(Word and element pointing entries)
-- Start --
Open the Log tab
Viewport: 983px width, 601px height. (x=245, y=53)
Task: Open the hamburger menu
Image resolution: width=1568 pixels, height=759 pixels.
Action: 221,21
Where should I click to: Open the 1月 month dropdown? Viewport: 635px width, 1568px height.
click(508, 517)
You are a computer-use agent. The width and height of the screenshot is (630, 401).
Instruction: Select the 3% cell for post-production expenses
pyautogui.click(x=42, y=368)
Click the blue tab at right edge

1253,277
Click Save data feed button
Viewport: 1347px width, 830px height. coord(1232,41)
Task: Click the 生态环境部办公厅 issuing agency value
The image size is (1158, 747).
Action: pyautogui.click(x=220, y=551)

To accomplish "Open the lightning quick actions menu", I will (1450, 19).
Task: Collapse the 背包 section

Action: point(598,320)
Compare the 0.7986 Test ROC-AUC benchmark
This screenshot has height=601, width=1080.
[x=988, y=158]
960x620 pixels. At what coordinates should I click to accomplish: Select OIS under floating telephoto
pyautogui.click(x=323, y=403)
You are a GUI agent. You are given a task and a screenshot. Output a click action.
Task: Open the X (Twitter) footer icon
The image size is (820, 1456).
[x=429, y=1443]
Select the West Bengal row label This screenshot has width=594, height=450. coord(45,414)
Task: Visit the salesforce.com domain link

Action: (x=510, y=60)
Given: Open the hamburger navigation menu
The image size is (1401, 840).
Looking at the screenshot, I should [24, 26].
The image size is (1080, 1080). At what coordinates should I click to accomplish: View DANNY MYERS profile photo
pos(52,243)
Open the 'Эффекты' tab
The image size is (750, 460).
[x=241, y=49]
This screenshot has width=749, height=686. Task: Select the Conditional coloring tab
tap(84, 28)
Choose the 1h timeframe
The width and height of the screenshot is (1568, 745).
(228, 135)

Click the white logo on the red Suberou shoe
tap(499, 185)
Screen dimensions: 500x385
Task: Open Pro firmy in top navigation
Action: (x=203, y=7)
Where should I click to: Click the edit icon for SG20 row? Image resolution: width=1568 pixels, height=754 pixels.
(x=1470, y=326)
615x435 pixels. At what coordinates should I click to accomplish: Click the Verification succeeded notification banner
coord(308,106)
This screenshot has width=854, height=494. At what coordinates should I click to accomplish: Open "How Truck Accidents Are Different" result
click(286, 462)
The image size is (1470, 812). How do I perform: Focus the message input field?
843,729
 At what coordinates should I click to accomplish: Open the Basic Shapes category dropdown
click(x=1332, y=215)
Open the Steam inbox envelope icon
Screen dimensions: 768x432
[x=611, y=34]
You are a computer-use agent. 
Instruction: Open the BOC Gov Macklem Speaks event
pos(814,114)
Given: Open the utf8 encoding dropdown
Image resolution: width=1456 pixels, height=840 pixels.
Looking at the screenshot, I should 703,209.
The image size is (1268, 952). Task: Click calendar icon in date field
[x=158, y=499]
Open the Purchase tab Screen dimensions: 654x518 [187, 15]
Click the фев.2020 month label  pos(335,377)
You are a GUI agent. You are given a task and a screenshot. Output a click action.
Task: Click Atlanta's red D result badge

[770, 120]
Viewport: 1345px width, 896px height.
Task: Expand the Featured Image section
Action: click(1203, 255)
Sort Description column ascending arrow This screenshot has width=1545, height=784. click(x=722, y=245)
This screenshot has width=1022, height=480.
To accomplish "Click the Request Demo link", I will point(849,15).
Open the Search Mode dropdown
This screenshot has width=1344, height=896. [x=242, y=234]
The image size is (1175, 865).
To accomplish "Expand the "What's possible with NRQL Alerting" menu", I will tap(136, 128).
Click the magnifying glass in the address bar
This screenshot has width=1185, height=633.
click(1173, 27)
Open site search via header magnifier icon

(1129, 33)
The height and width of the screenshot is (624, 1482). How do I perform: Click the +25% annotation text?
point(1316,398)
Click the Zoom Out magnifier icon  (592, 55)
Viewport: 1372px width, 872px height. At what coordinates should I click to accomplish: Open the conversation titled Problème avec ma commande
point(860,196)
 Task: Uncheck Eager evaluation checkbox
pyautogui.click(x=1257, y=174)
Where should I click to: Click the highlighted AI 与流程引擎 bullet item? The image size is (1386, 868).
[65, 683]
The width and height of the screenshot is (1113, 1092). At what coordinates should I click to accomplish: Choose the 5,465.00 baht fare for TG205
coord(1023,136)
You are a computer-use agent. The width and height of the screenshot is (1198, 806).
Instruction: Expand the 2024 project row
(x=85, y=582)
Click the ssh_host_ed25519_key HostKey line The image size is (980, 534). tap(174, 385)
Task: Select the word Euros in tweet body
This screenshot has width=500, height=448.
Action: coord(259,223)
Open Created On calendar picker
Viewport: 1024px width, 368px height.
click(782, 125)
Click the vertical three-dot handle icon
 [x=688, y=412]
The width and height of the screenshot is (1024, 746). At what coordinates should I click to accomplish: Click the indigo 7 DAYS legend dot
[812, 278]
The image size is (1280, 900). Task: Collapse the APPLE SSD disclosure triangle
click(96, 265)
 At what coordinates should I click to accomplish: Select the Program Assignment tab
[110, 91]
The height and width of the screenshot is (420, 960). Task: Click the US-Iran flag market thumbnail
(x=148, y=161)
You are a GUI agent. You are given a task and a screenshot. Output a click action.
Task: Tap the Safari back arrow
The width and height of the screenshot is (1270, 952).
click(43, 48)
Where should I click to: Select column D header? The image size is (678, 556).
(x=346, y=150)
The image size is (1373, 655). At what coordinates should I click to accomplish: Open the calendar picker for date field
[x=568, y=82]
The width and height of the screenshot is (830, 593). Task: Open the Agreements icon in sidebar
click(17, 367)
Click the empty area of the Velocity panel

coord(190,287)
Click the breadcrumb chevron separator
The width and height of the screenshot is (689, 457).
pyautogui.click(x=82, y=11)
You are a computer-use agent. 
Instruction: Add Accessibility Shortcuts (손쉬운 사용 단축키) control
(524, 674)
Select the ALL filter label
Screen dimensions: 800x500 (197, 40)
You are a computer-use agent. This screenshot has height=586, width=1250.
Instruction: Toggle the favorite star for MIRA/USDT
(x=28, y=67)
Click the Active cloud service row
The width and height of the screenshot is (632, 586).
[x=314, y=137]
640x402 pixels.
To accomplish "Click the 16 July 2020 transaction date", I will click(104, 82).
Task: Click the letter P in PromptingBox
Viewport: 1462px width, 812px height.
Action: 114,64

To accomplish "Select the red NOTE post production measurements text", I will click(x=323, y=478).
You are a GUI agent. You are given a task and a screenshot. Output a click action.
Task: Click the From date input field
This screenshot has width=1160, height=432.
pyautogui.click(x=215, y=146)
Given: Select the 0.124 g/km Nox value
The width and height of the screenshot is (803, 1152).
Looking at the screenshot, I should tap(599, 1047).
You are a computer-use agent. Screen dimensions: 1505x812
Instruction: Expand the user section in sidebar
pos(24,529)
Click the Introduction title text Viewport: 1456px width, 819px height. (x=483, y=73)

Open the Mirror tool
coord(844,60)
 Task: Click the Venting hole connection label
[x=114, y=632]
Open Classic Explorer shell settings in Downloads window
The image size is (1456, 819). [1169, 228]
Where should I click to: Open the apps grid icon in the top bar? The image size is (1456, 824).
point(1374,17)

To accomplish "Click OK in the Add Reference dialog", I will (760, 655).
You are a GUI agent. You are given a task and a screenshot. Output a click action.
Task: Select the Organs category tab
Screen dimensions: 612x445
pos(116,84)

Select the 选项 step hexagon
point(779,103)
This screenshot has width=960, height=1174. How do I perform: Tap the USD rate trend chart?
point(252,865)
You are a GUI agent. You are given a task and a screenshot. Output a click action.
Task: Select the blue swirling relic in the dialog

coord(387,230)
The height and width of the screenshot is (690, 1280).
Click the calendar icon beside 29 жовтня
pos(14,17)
-- End --
What to work on: Count the lines in the items above that contain the word "category". Reply with the number alone.

Response below: 2